> [Lines of data]:

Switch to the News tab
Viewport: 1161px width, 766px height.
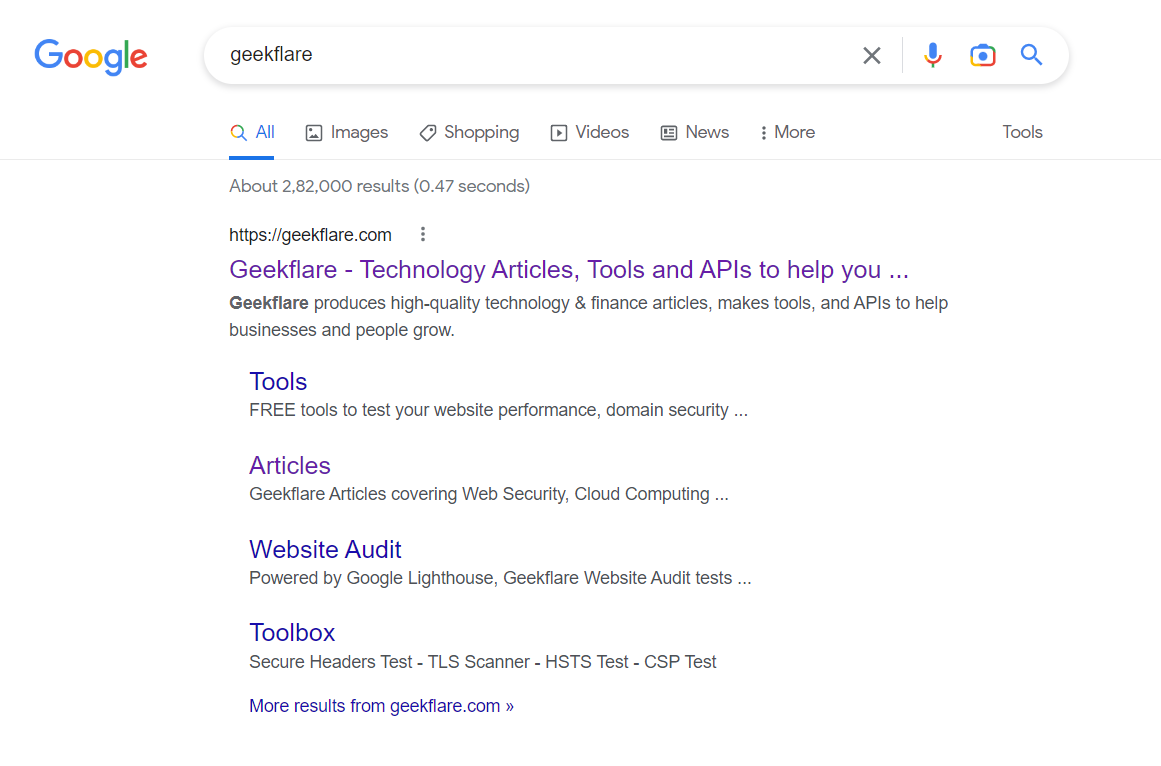695,132
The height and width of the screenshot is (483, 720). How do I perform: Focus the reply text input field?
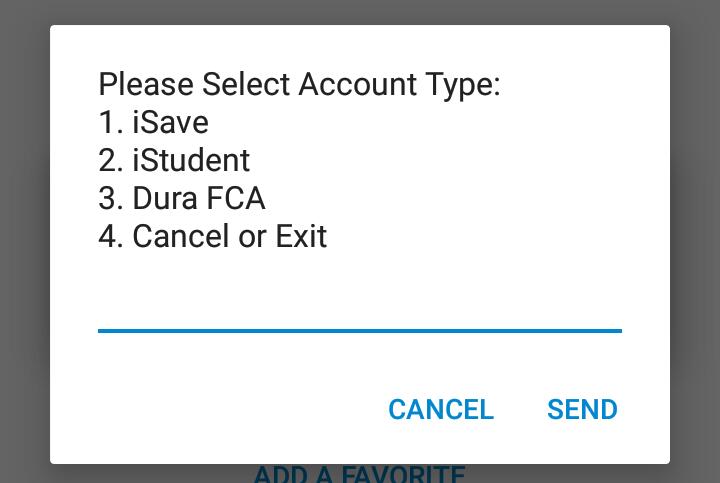(x=359, y=304)
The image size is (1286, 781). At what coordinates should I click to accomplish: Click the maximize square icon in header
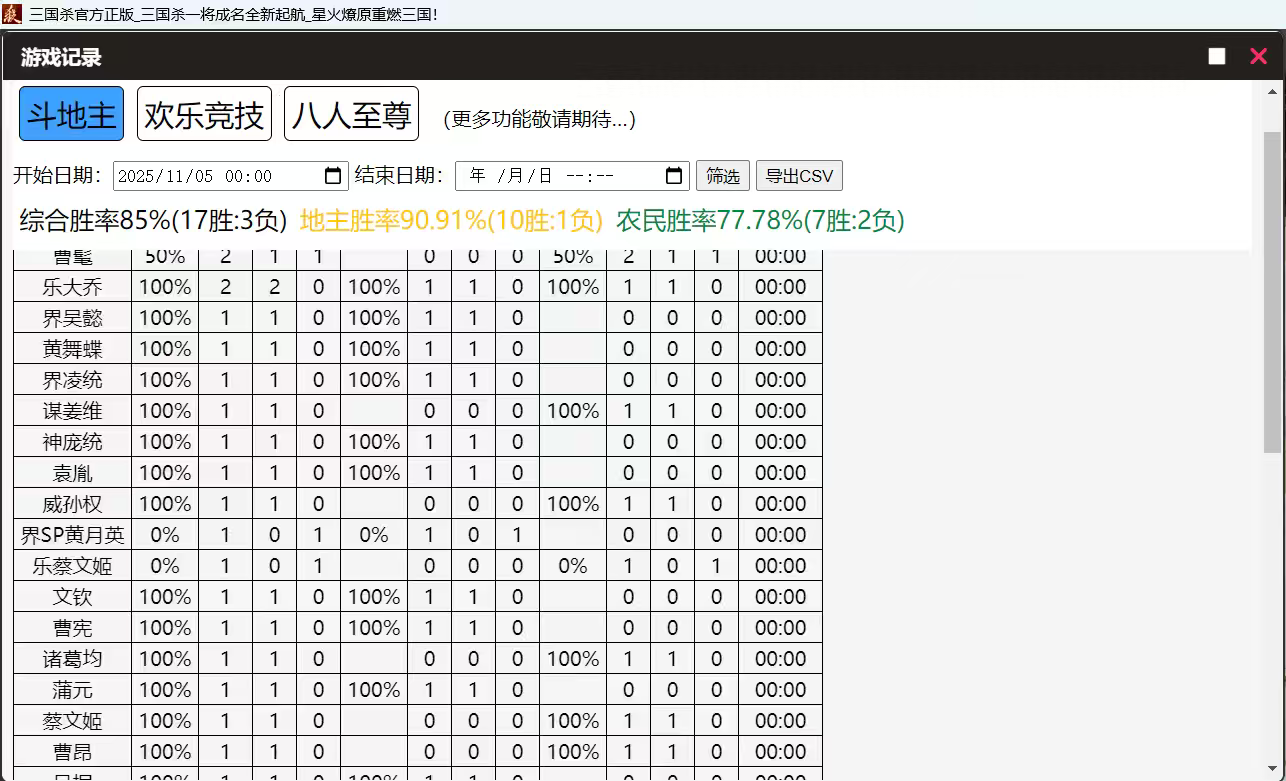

> [Instructions for the task]:
Can you copy the entries above word for word, leaving the pictures out of your answer?

> [Task output]:
Switch to the News tab
Viewport: 1161px width, 766px height.
695,132
The height and width of the screenshot is (483, 720). How do I perform: Focus the reply text input field?
(x=359, y=304)
The image size is (1286, 781). At what coordinates should I click to accomplish: Click the maximize square icon in header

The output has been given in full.